= Requirement 1 =
Copy out the passage of the genomics abstract between "Background: The last" and "for any patient.", inclusive.
= Requirement 2 =
Answer these questions from the genomics abstract:
(a) How many individual patients supplied the glioblastoma single cells?
(b) Which database is combined with the glioblastoma data in the second application?
(c) What two things does the "dual-channel" method predict separately?
= Requirement 3 =
Translate this sentence from the genomics abstract into Spanish: "These innovations let us predict gene function and drug response for individual patients."

= Text excerpt =
Start of Block
Background: The last decade has seen a major increase in the availability of genomic data. This includes expert-curated databases that describe the biological activity of genes, as well as high-throughput assays that measure gene expression in bulk tissue and single cells. Integrating these heterogeneous data sources can generate new hypotheses about biological systems. Our primary objective is to combine population-level drug-response data with patient-level single-cell expression data to predict how any gene will respond to any drug for any patient.
Methods: We take 2 approaches to benchmarking a “dual-channel” random walk with restart (RWR) for data integration. First, we evaluate how well RWR can predict known gene functions from single-cell gene co-expression networks. Second, we evaluate how well RWR can predict known drug responses from individual cell networks. We then present two exploratory applications. In the first application, we combine the Gene Ontology database with glioblastoma single cells from 5 individual patients to identify genes whose functions differ between cancers. In the second application, we combine the LINCS drug-response database with the same glioblastoma data to identify genes that may exhibit patient-specific drug responses.
Conclusions: Our manuscript introduces two innovations to the integration of heterogeneous biological data. First, we use a “dual-channel” method to predict up-regulation and down-regulation separately. Second, we use individualized single-cell gene co-expression networks to make personalized predictions. These innovations let us predict gene function and drug response for individual patients. Taken together, our work shows promise that single-cell co-expression data could be combined in heterogeneous information networks to facilitate precision medicine.
End of Block
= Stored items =
Start of Block
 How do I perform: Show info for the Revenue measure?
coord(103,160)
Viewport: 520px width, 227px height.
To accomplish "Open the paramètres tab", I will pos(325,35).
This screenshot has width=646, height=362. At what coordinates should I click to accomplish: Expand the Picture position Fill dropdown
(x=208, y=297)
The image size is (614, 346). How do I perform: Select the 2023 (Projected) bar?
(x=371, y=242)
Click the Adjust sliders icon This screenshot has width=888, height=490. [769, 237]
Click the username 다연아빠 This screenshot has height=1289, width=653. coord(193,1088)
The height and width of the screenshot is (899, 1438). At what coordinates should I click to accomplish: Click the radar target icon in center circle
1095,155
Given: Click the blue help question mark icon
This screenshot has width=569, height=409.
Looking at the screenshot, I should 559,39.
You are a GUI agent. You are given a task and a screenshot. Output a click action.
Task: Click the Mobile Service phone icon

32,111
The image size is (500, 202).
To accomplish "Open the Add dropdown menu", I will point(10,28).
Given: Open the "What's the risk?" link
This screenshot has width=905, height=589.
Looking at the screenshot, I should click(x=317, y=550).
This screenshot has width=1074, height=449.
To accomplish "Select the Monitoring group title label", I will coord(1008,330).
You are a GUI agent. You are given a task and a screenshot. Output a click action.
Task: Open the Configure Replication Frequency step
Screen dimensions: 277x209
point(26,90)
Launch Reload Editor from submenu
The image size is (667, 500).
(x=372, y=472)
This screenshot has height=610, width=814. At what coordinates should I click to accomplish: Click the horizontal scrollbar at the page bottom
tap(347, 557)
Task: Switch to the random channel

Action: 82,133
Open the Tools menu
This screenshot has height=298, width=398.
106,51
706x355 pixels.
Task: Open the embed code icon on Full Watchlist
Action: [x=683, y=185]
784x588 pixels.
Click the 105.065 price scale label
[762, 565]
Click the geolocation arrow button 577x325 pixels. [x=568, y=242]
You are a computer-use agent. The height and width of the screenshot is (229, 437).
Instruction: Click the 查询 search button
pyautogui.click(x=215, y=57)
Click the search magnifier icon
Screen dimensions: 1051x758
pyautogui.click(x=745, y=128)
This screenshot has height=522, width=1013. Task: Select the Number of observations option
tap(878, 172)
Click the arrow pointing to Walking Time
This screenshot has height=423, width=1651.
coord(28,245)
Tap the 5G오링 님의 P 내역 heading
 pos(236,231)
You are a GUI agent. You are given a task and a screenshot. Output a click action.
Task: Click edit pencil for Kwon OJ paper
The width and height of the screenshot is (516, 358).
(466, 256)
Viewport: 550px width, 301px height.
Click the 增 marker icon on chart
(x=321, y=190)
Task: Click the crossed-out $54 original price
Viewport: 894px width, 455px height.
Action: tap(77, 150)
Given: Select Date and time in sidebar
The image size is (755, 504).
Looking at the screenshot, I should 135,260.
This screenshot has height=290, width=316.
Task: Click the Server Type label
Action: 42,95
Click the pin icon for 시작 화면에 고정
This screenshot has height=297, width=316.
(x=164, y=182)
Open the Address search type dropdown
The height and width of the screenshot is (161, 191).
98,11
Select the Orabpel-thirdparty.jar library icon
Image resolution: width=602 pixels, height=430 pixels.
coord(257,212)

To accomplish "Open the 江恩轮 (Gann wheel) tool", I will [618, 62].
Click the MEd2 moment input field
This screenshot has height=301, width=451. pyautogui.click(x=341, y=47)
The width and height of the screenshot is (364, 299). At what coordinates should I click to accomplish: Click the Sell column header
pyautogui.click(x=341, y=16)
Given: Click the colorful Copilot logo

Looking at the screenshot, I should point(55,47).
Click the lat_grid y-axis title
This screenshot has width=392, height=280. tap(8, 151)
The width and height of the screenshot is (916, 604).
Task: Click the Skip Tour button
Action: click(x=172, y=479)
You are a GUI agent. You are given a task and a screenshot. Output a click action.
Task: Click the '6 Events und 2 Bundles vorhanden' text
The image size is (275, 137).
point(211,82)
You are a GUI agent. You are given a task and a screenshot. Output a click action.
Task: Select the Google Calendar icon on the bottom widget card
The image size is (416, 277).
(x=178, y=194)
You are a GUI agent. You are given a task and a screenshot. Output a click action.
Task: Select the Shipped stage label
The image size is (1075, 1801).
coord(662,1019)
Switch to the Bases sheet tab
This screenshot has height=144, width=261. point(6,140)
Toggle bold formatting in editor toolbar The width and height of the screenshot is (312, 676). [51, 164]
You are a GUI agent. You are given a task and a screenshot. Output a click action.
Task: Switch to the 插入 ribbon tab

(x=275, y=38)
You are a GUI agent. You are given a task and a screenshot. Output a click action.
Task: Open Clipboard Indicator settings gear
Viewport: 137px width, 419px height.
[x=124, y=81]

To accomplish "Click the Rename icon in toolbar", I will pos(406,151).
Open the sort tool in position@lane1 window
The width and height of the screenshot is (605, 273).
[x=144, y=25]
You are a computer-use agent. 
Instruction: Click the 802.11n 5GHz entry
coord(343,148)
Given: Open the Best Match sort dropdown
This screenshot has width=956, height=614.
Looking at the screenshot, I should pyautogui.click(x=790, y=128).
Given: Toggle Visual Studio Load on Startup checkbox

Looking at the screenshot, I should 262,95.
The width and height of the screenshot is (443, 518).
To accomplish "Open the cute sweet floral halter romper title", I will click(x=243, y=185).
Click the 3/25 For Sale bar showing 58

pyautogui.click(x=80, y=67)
End of Block
= Response box 1 =
Background: The last decade has seen a major increase in the availability of genomic data. This includes expert-curated databases that describe the biological activity of genes, as well as high-throughput assays that measure gene expression in bulk tissue and single cells. Integrating these heterogeneous data sources can generate new hypotheses about biological systems. Our primary objective is to combine population-level drug-response data with patient-level single-cell expression data to predict how any gene will respond to any drug for any patient.

= Response box 2 =
(a) 5
(b) The LINCS drug-response database
(c) Up-regulation and down-regulation

= Response box 3 =
Estas innovaciones nos permiten predecir la función génica y la respuesta a fármacos de pacientes individuales.